Kids Television

The start of what I consider my professional career commenced on 7th July 1973. Mainly because I was paid to stand in front of a camera five days a week live to air and host a kids afternoon cartoon show. Cartoon Corner with Greg was what is known in the business as ‘my big break’.

I have a saying when asked by my acting students in regards to auditions and getting the role. “Right place, right face, right time”. This played an enormous part in me landing this highly sort after, take over host of an enormously successful show. My naivety to the business also contributed greatly.

At a time when my friends were back at school at the start of their senior years, here I am sitting among a room full of seasoned actors, NIDA* graduates and former television hosts with only one thought: I can get this.

I remember being led into the studio and seeing the all familiar Cartoon Corner set that I had seen so many times, for so many years every afternoon. This was also the first time I had ever set foot into a television studio. Whether I was daunted by this fact, I can’t remember. There were too many emotions going on to distinguish one from another and they were all holding me together.

The reality, this was now my first introduction to a process: The audition. A process that in subsequent years I was going to become very proficient. In fact I would have it down to an art. An art that gained me many a role.

I was introduced to a short, stocky, rotund man. He looked and spoke like a favourite Uncle. You know, the one that cracks silly jokes and always had time to play with you. This was Jim Badger or ‘Badge’ as I would later call him. My number two mentor in this crazy business and the man I certainly thank and recognise as the one that started my professional career.

So there i sat listening and watching as my competition joked and laughed about their last job, this job, that job. Bitching about one thing or an other involving the business. A type of conversation I would hear many times over through out my career. A conversation that I’m ashamed to say, I contributed to in the early years as I was caught up in the moment. A conversation that later years I despised and made me very tired of the whole business.

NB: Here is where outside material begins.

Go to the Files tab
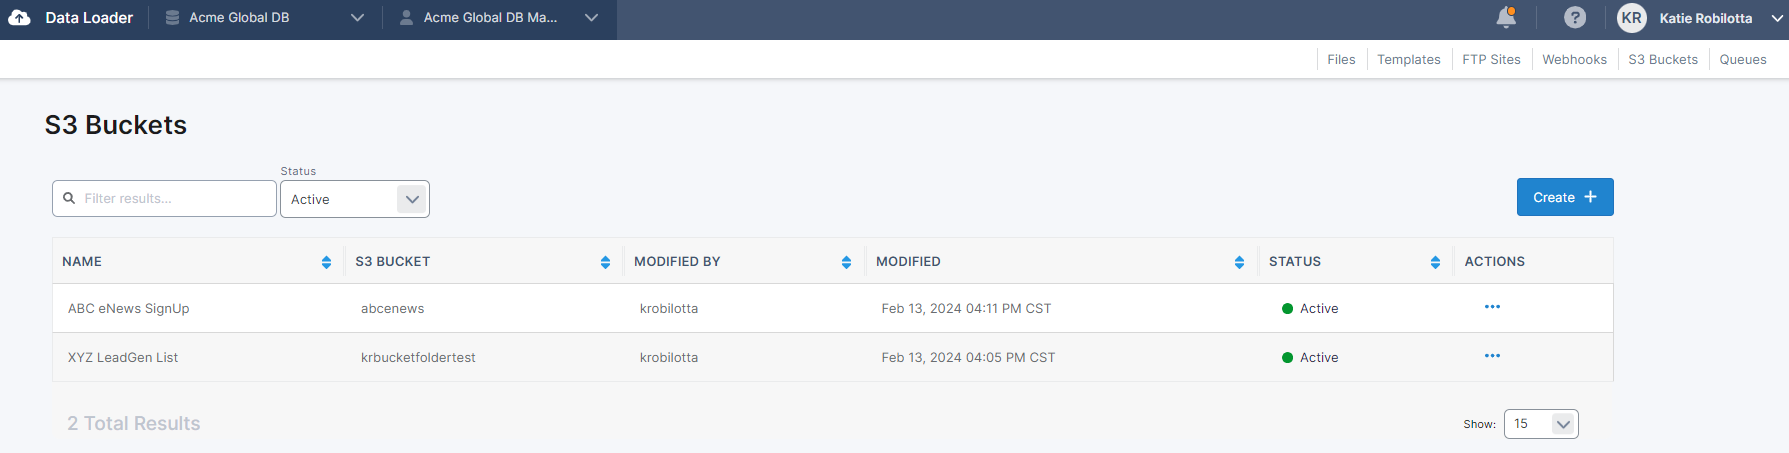Screen dimensions: 1789x453 coord(1341,60)
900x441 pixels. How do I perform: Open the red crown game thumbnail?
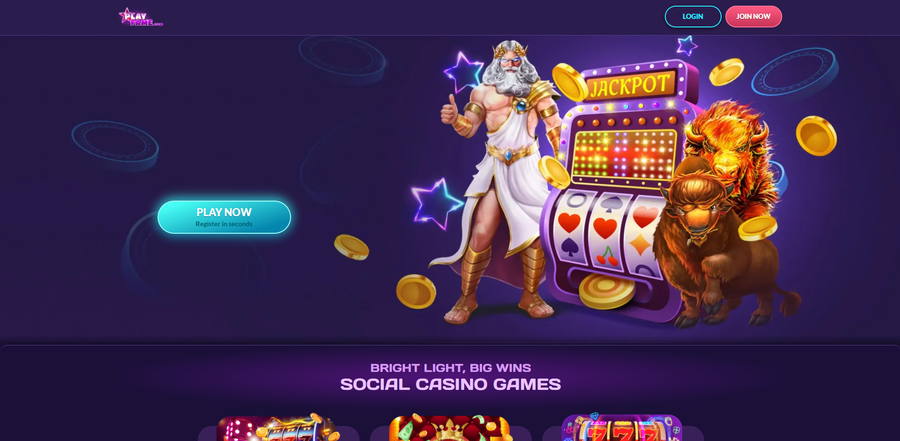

One of the most boisterous and flamboyant of this group was a young, well relatively young, actor: Grahame Bassett. He owned the room. Everyone seemed to know him whether they wanted to or not.

(To be continued)

* National Institute of Dramatic Art

Preface

There’s nothing funnier than a rubber chicken. A phrase I coined many, many decades ago and still use to this day. Initially it was a statement to mean exactly what it says. I defy anyone not to smile or laugh at the sight of our yellow rubberized friend with the startled look. He has been used as a sight gag in comedy over countless centuries, back as far as the eighteen hundreds. It is always introduced at the right moment of a situation purely for the laughs.

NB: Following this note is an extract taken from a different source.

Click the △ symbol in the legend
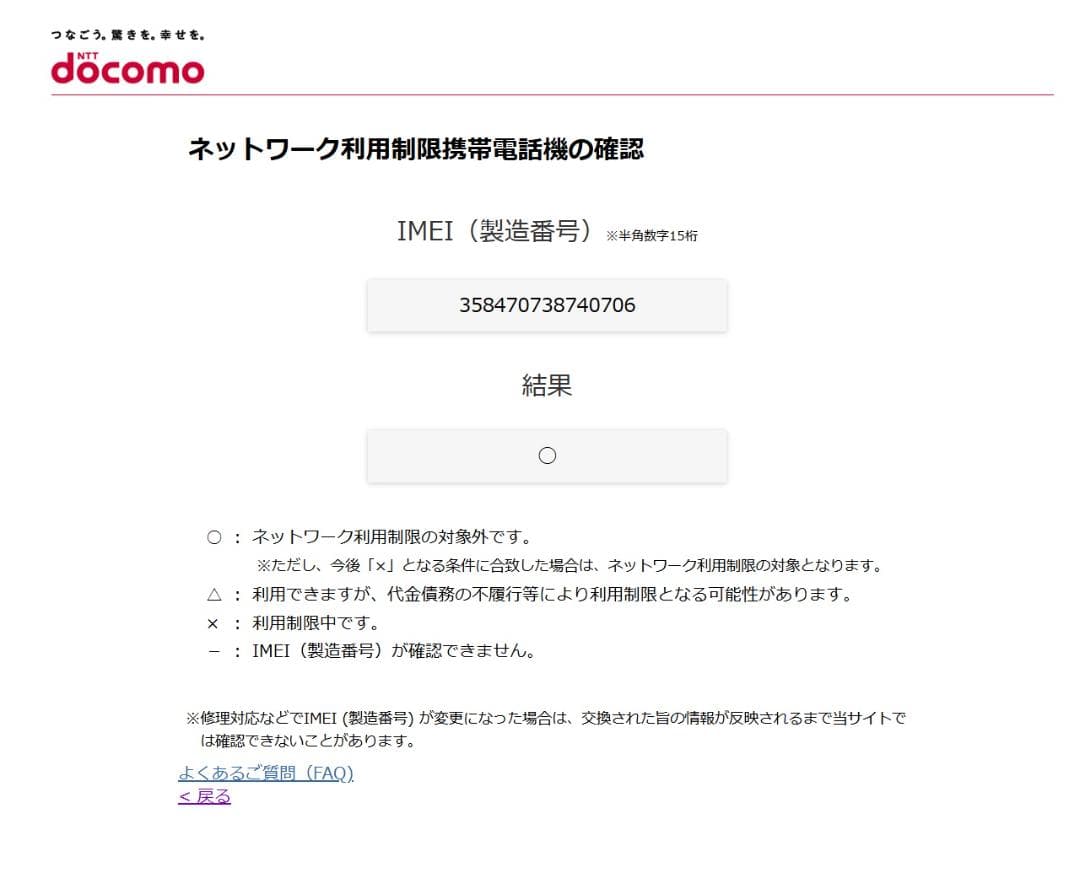click(x=213, y=592)
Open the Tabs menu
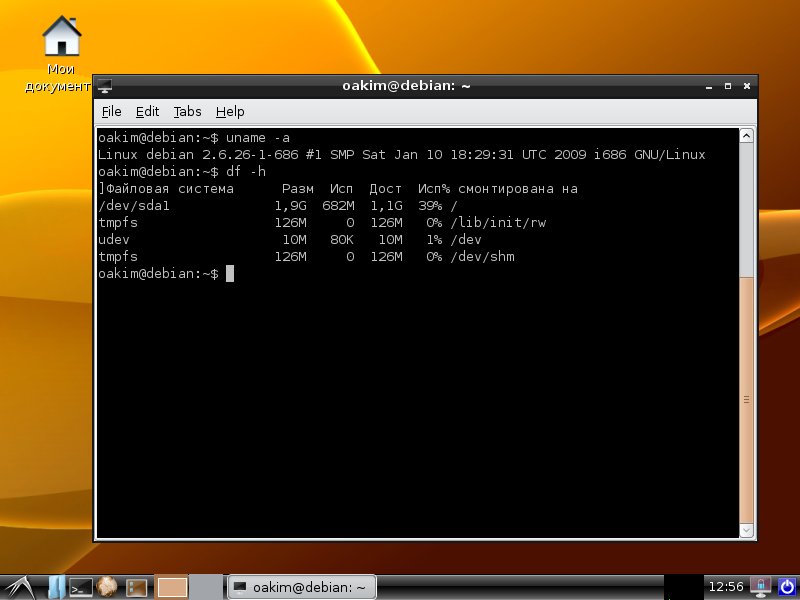 (x=187, y=112)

Then over the years it’s meaning for me changed. Our friend became a metaphor for all the unexpected humorous situations and events in my life. This is what this book is all about. My life according to the rubber chickens.

As I begin this autobiography I must admit I could use a rubber chicken right at this very moment to make an entrance and take attention away from the my huge intrepidation. But, forty years in a business that no sane person would every take on as a career, has taught me one thing. If you don’t put it out there, if you don’t go for it, how will you know if it works!